If the patient has a significant amount of prolapse—i.e., stage III or IV)—repeat the stress test with the prolapse reduced to eliminate the effect of any urethral kinking. (The prolapse can be reduced using the posterior blade of a speculum.)
After the stress test, have the patient void in a measured device, such as a toilet hat, to record the voided volume. When she returns to the examination room, obtain a postvoid residual (PVR). The stress-test volume is determined by adding the volume voided to the PVR volume.

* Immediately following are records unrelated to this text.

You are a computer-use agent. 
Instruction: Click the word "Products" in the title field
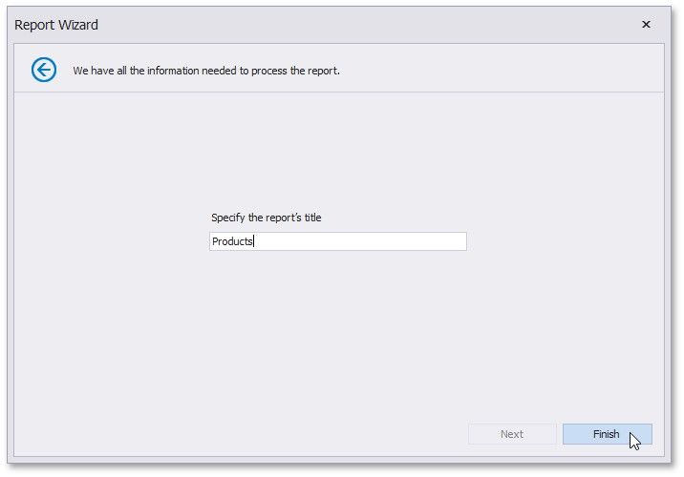(232, 242)
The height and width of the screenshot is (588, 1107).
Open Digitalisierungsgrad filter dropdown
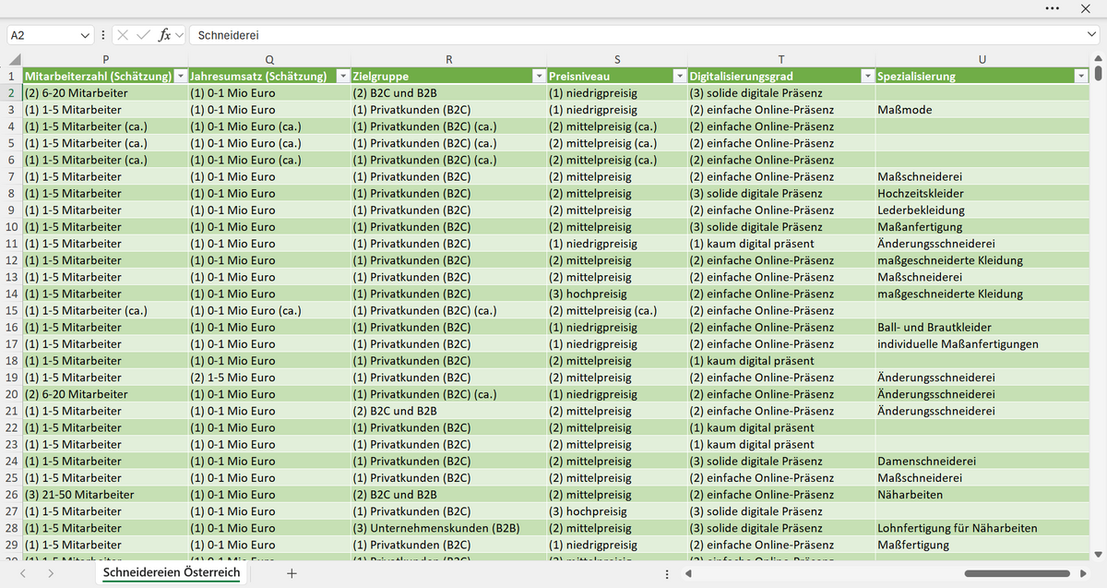[868, 76]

Postvoid residual volume. This assessment enables the clinician to determine the bladder’s ability to empty. Physicians can measure residual urine either by catheterization or ultrasound. When using ultrasound, perform transabdominal imaging in the transverse and mid-sagittal planes. Once you have obtained measurements of the bladder’s diameter in 3 planes (anterior-posterior, transverse, and sagittal/longitudinal), you can approximate the volume using this formula:
Volume (mL) = height (cm) × length (cm) × width (cm) × 0.52
If no bladder dimension is greater than 5 cm, the PVR is less than 65 mL.

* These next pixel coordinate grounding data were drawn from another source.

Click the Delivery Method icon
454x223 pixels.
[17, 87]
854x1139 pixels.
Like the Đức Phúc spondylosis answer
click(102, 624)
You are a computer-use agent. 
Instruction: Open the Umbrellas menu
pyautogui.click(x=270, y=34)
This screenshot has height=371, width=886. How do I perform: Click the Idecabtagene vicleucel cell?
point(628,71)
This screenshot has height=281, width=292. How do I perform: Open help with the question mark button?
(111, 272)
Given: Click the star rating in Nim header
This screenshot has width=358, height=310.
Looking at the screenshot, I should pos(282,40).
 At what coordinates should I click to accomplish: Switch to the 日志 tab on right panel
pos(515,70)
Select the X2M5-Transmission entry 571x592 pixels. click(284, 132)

In our opinion, documentation of the PVR is a prerequisite for any incontinence or anterior/apical prolapse procedure; the clinician will need this information to interpret any postoperative voiding difficulties and to counsel patients at increased risk of such difficulties.

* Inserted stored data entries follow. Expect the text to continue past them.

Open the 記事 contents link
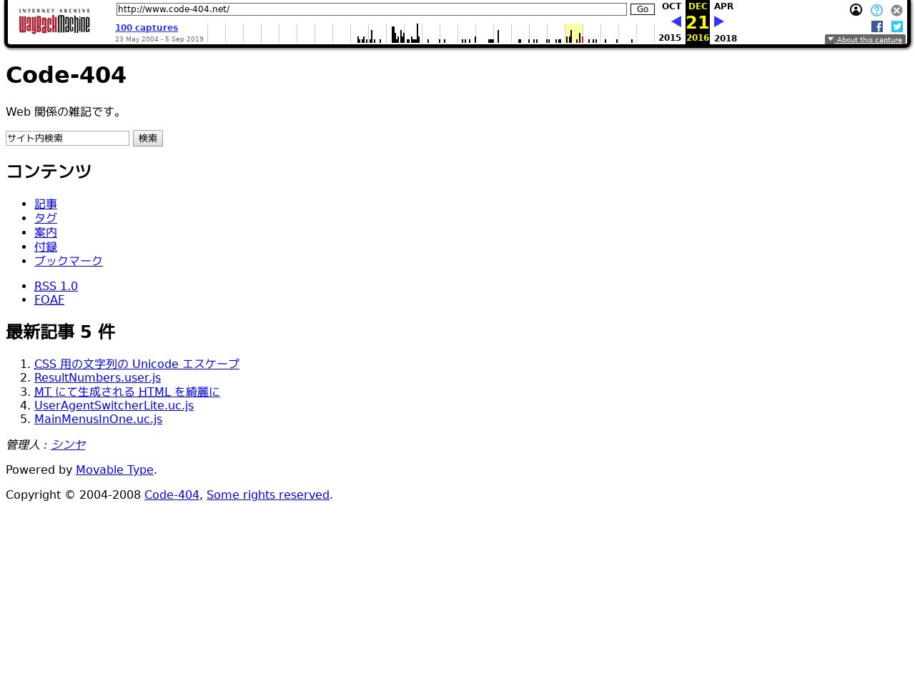Screen dimensions: 915x686 [x=46, y=204]
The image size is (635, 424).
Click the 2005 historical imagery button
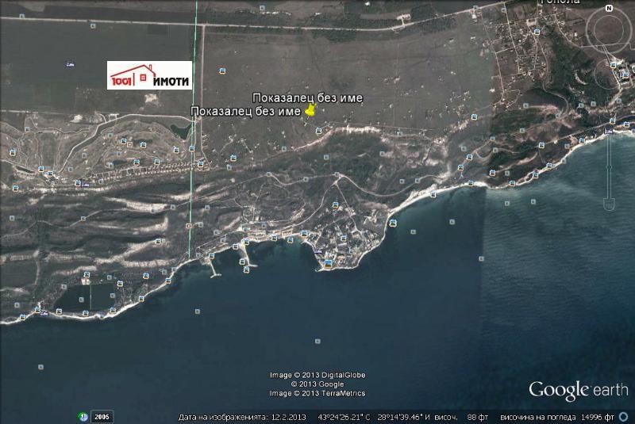(x=102, y=416)
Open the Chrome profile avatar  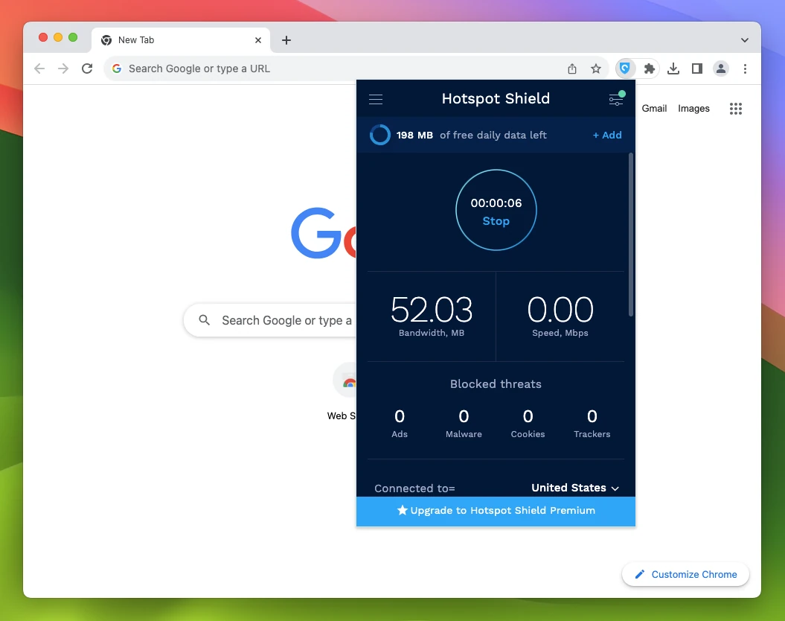720,68
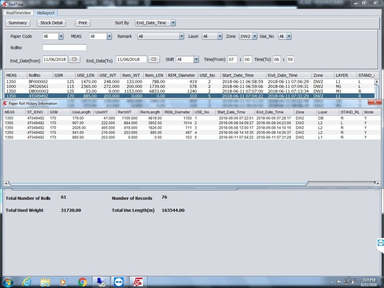
Task: Expand the Zone dropdown showing DW2
Action: coord(254,36)
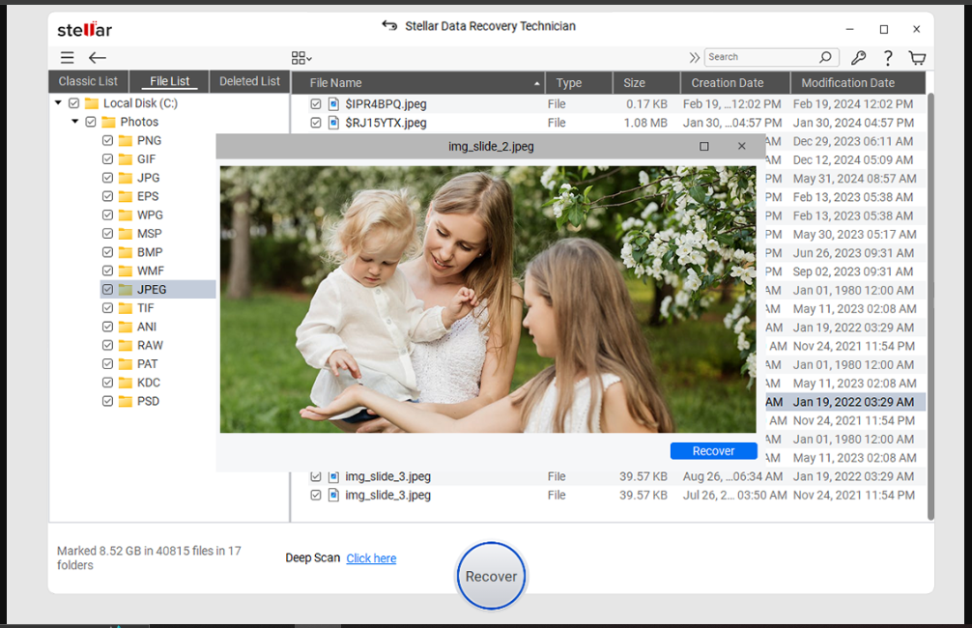Click here link to start Deep Scan

[371, 557]
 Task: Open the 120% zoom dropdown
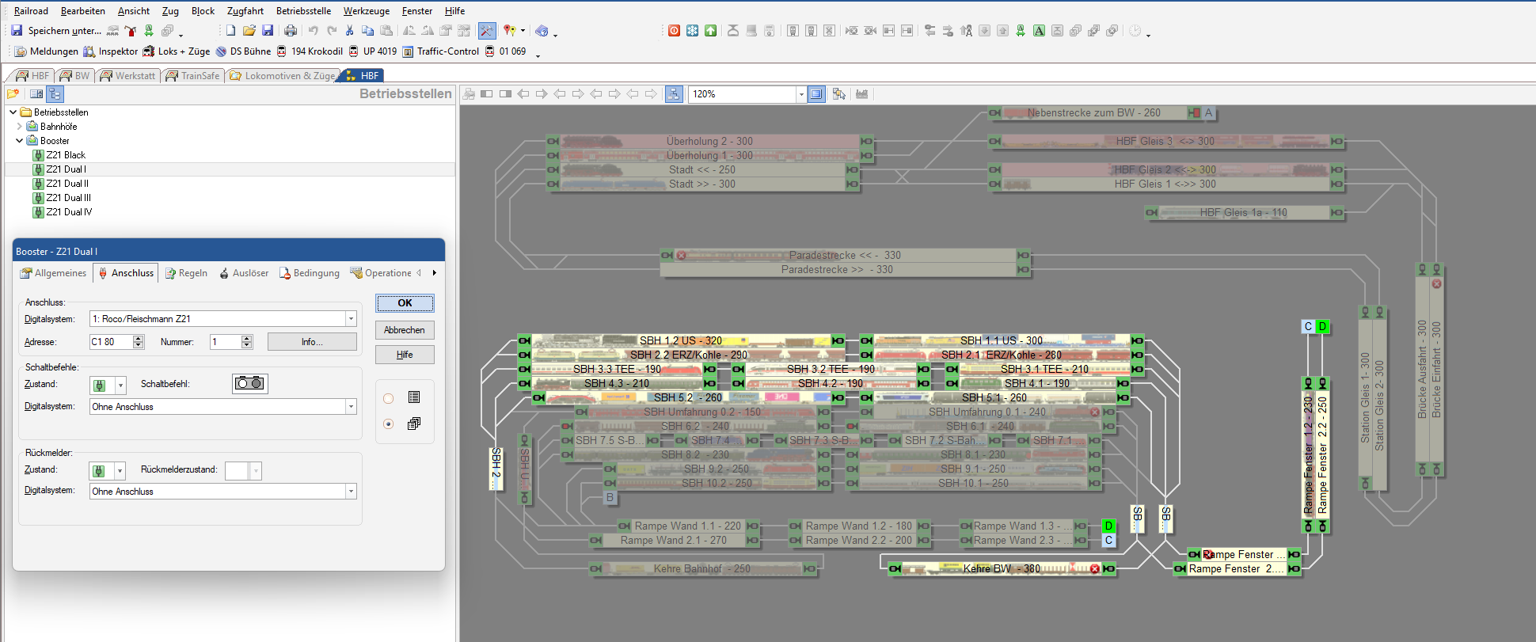pos(800,94)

Neurologic examination. Although it is unlikely that significant neurologic disease contributes to the patient’s pelvic floor dysfunction, the ramifications of any disease can be substantial. Thus, perform a focused neurologic exam to evaluate mental status, lower-extremity and perineal sensation, and reflexes. The 2 relevant spinalcord reflexes are the bulbocavernosus and the anal wink.5 Interpret these tests with caution, however, since an anal wink may be absent in some women who are otherwise neurologically normal.6
Simple office tests
POPQ exam. In addition to the standard gynecologic examination, patients complaining of or presenting with prolapse should undergo an objective measurement of the problem: the pelvic organ prolapse quantitative (POPQ) exam.
In 1996, the ICS published standardized terminology that has been adopted by most specialty organizations.7 This POPQ system describes the location and severity of prolapse using segments of the vaginal wall and external genitalia, rather than the terms cystocele, rectocele, and enterocele (FIGURE 2).
While the patient is straining, 6 specific sites are evaluated. Measure each site (in centimeters) in relation to the hymenal ring, which is a fixed, easily identified anatomic landmark. The hymenal ring is the zero point of reference. If a site is above the hymen, it is assigned a negative number; if it prolapses below the hymen, the measurement is positive.
In women with stress urinary incontinence, it is important to determine whether urethral hypermobility is present.
Use a Sims speculum or the posterior blade of a bivalve speculum to isolate the different vaginal compartments. An inexpensive disposable wooden spatula (Pap smear stick) marked with centimeters works well as the measuring device.